Stored dataset items
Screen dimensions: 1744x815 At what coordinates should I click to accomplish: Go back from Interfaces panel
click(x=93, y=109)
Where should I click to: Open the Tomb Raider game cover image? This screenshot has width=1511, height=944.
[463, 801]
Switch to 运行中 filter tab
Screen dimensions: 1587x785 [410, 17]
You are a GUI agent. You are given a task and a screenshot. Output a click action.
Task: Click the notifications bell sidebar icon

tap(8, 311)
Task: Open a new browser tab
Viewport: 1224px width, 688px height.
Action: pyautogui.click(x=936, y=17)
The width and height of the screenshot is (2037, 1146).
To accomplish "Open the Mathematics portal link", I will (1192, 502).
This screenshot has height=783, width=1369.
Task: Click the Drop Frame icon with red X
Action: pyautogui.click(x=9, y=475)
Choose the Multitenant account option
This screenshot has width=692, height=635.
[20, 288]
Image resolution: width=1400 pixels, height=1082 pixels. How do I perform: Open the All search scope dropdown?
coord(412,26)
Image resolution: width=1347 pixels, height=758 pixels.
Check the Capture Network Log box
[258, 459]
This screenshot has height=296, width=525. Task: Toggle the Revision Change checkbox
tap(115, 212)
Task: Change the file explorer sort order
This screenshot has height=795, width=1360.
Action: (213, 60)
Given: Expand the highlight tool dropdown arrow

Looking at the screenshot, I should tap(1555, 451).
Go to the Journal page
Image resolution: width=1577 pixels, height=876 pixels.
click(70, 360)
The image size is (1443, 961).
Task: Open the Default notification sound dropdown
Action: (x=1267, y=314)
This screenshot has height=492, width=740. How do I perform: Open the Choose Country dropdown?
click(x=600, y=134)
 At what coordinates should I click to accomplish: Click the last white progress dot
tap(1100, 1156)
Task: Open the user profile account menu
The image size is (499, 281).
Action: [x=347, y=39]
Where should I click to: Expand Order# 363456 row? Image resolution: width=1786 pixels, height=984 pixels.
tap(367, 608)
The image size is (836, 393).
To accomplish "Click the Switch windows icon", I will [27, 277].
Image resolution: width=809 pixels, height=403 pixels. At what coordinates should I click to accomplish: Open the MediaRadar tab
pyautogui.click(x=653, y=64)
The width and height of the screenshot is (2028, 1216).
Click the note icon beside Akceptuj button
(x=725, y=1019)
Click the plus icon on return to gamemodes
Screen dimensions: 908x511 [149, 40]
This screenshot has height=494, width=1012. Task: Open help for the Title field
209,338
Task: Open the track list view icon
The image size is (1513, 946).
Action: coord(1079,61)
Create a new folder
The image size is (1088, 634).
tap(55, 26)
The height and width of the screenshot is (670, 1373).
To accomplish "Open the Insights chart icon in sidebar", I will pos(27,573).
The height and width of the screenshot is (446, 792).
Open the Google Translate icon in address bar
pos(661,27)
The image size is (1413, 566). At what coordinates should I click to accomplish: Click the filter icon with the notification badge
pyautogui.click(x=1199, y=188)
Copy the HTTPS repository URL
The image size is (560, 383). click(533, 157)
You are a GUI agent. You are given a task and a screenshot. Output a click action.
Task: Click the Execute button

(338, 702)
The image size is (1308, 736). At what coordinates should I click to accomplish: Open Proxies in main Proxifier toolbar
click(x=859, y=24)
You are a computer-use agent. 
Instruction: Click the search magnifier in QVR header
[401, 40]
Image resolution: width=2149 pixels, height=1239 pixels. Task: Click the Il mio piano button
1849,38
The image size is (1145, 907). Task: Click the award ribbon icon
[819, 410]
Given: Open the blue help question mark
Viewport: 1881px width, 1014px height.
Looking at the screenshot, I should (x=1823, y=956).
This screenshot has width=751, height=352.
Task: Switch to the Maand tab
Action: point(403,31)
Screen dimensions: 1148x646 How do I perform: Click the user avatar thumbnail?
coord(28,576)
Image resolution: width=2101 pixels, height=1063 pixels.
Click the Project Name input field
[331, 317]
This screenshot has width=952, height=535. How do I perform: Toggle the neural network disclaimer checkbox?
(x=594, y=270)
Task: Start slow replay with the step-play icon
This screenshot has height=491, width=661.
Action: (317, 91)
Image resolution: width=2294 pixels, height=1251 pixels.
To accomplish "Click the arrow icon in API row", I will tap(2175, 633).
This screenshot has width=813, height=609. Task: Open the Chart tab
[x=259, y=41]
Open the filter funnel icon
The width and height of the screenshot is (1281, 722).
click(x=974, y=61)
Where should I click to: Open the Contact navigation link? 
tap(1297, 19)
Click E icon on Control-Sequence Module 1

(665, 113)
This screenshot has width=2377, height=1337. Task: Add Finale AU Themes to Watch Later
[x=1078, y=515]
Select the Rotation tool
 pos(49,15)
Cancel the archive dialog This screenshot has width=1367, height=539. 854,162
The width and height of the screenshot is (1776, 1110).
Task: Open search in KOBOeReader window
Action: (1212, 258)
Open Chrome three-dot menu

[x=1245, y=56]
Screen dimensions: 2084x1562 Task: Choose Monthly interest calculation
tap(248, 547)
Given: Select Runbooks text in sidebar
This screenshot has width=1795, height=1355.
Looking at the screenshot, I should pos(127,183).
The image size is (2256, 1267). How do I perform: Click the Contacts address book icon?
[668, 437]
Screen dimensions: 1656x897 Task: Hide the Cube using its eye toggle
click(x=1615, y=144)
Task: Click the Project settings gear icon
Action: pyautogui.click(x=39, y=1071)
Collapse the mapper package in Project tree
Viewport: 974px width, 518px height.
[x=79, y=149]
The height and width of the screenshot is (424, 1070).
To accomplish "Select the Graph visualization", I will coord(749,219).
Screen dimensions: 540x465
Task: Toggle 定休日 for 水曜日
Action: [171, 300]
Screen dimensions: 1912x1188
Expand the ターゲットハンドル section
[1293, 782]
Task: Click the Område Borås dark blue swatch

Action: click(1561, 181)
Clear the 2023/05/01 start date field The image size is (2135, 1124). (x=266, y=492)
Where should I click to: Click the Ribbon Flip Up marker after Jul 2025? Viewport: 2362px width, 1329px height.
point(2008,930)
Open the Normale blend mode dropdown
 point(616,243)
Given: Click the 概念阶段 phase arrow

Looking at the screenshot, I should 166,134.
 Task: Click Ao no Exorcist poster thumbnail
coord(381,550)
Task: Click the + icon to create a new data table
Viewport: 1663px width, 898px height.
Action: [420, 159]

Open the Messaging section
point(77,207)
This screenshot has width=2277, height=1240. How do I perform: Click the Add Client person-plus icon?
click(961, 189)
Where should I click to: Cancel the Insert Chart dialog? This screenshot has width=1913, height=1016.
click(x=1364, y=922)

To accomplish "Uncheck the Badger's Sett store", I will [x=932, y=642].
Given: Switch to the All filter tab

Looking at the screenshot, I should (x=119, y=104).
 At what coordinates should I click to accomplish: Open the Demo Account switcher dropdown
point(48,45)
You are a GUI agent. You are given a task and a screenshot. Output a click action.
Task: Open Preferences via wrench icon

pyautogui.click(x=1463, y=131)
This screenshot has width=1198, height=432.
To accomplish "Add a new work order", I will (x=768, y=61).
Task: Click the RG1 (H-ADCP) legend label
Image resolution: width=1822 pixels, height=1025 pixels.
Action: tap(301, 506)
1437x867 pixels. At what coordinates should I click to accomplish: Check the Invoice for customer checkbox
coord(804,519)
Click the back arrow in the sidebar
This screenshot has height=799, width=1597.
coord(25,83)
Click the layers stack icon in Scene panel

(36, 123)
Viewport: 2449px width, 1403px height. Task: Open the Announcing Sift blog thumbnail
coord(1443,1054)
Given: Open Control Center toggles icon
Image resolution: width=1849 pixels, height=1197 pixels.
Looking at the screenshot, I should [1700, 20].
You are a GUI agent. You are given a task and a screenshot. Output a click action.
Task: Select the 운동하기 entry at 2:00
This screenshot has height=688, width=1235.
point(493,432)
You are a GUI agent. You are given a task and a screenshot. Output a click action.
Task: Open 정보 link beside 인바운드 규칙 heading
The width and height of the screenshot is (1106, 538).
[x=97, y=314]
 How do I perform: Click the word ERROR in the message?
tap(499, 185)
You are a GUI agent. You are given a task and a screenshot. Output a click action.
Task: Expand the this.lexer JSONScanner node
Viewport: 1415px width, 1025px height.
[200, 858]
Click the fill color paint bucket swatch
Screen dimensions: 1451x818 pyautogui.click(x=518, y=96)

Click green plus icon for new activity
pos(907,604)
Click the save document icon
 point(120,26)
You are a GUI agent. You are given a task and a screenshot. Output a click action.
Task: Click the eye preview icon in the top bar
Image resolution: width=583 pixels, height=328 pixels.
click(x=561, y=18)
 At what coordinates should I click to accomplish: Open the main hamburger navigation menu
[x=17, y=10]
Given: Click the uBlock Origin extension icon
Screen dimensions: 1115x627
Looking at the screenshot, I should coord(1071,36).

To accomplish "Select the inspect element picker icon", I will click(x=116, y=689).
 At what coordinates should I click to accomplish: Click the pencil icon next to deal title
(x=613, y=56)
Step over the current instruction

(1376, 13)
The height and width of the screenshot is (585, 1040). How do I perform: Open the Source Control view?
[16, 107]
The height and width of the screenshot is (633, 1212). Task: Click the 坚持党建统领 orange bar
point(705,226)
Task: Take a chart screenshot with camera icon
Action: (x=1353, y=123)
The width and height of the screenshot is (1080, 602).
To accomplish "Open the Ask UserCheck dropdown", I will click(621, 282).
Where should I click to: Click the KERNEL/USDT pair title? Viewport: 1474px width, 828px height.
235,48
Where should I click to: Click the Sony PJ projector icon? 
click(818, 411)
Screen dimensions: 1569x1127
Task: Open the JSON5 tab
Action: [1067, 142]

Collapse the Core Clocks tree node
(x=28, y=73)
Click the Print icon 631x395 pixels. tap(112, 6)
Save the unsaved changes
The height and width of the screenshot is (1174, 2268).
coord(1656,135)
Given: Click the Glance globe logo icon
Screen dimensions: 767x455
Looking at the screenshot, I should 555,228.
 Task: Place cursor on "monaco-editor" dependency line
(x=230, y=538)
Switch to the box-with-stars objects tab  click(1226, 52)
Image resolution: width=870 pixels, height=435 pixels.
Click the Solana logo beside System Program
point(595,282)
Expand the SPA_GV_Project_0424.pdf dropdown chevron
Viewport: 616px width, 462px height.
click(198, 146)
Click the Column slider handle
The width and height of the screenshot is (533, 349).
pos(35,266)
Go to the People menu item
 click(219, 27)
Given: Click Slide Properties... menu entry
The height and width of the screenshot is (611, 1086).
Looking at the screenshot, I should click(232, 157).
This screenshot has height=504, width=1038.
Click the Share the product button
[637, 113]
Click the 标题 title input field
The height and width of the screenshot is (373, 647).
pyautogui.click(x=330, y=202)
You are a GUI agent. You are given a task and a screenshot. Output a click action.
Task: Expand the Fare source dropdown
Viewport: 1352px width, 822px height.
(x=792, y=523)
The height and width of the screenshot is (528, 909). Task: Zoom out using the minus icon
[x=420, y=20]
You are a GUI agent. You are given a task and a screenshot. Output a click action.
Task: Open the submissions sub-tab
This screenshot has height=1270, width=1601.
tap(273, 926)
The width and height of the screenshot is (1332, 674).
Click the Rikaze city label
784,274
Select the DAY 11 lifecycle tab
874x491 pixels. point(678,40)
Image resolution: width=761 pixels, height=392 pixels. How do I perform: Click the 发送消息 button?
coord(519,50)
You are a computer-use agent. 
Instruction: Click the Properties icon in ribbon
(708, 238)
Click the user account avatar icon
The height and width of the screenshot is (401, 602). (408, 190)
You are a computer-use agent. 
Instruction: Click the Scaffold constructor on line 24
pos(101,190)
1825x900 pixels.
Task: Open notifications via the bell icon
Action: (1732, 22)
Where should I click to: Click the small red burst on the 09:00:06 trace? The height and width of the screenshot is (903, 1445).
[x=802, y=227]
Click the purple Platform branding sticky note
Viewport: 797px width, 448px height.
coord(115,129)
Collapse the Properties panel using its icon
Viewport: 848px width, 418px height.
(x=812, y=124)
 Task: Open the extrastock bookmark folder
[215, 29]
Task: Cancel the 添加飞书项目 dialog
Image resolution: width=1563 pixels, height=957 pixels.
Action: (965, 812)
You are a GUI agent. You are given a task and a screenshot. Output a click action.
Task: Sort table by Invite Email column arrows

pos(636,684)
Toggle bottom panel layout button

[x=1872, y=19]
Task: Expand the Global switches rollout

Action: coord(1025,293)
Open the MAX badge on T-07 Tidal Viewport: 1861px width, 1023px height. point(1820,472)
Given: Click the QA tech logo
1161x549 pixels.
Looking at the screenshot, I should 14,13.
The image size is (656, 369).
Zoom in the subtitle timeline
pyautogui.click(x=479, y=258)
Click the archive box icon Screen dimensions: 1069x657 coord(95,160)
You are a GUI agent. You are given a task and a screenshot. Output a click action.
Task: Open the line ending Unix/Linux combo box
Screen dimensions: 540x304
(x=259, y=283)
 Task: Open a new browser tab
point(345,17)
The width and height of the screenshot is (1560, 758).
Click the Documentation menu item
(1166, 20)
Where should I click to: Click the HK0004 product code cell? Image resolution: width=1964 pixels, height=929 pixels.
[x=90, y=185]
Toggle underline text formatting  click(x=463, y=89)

What to work on ▸ Pull every line with the string "entry" from the data above.

Result ▸
Task: Select the 운동하기 entry at 2:00
Given: Click Slide Properties... menu entry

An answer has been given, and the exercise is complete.